WORK ORDER ::
What you return must match, exactly, the lines running from the one containing "Task: Open the Plug-ins menu" to the end of the data, both included, and must contain no pictures.

PROVIDED DATA ::
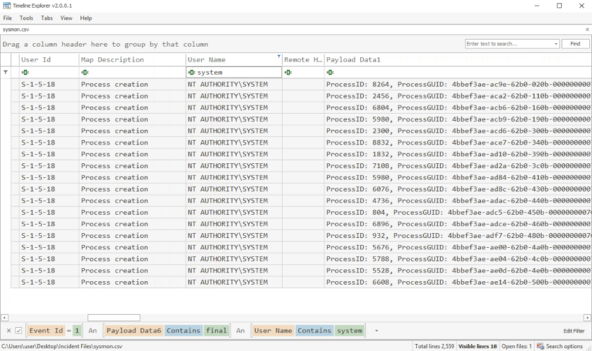Click the Remote Host filter operator icon
592x351 pixels.
pyautogui.click(x=288, y=72)
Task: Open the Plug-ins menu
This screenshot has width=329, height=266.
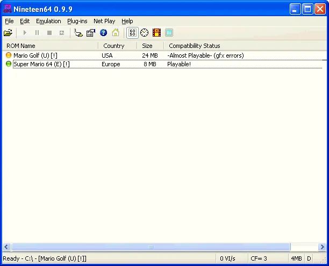Action: tap(77, 21)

SOLUTION TO THIS EXERCISE ::
Task: Open the Plug-ins menu
This screenshot has width=329, height=266.
Action: tap(77, 21)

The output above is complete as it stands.